ClickHouse: Release 25.4 Call

ClickHouse Release 25.4

ClickHouse "Spring" release 25.4

1. (45 min) What's new in ClickHouse 25.4.

2. (10 min) Guest Talk.

3. (5 min) Q&A.

Release 25.4

ClickHouse Release.

— 25 new features 🌸

— 23 performance optimizations 🦋

— 58 bug fixes 🐝

A Few Small Features

Default Compression Codec

For MergeTree tables.

CREATE TABLE t ( time DateTime CODEC(ZSTD(3)), -- codec on a column level user_id UInt64, -- this column will use the default codec ... ) ORDER BY time SETTINGS default_compression_codec = 'ZSTD(1)' -- codec on a table level

By the way, the default codec can be also specified globally in the server's configuration:

$ cat config.d/compression.yaml compression: case: min_part_size: 1000000000 # Optional condition method: 'zstd'

Developer: Gvoelfin.

Persistent Databases In clickhouse-local

# Use the specified paths for databases # instead of a temporary location: $ ch --path . # The database will remain available # for subsequent invocations.

Demo.

Developer: Alexey Milovidov.

Random Early Drop on Overload

Two new query settings: min_os_cpu_wait_time_ratio_to_throw
and max_os_cpu_wait_time_ratio_to_throw.

When the ratio between the number of threads waiting for CPU and the number of threads running on CPU is more than the min threshold, the server will start randomly refusing some queries. When it approaches the max, the server will refuse every query.

Implements a gradual degradation to prevent full DoS.

Demo.

Developers: Alexey Katsman, Alexey Milovidov.

Inline Credentials For Kafka

CREATE TABLE kafka_sasl (key UInt32, value String) ENGINE = Kafka SETTINGS kafka_broker_list = 'kafka_sasl:19092', kafka_security_protocol = 'sasl_plaintext', kafka_sasl_mechanism = 'SCRAM-SHA-256', kafka_sasl_username = 'Vasya', kafka_sasl_password = 'qwerty', kafka_topic_list = 'topic', kafka_group_name = 'group', kafka_format = 'JSONEachRow';

No longer necessary to edit configuration files for every new Kafka endpoint.

Developer: Christoph Wurm.

Bind Host In the Cluster Configuration

$ cat config.d/cluster.yaml remote_servers: default: shard: replica: host: '10.0.0.2' port: 9000 bind_host: '10.0.0.1'

Useful when a server has multiple network interfaces and distributed connections should use one.

Developer: Todd Yocum.

Performance Improvements

Lazy Columns

Instead of reading data for a column, track the information about what data should be read. Then read the data only when needed.

The column values can be carried around, filtered, but not used in calculations before the latest stages of the query pipeline.

Demo.

Developer: Xiaozhe Yu.

Merging Filters For Optimizing JOINs

I couldn't believe it didn't work before...

Demo.

Developer: Dmitry Novik.

- _WRITTEN TASKS_
[a] According to the ClickHouse 25.4 release notes, why does the server start refusing some queries at random before it refuses every query?
[b] Say whether each statement agrees with the ClickHouse 25.4 release notes, answering yes or no and quoting the deciding words: (i) The release contains 58 bug fixes. (ii) When clickhouse-local is run with a specified path, the database is gone on the next invocation. (iii) Lazy column values can be used in calculations at any stage of the query pipeline.

- _RECORDED INFORMATION_

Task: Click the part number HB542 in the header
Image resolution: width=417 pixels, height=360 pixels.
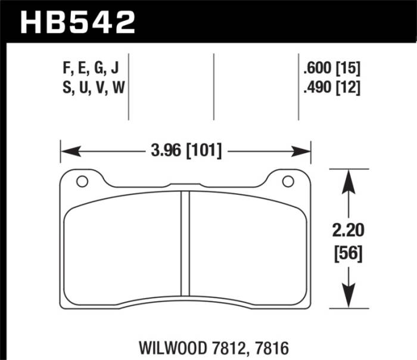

- _PER-TASK OUTPUTS_
[a] The server refuses some queries at random once the ratio of threads waiting for CPU to threads running on CPU passes the minimum threshold, and it refuses every query as the ratio nears the maximum. This gives a gradual degradation that prevents a full DoS.

[b]
(i) Yes: "58 bug fixes"
(ii) No: "The database will remain available"
(iii) No: "but not used in calculations before the latest stages of the query pipeline"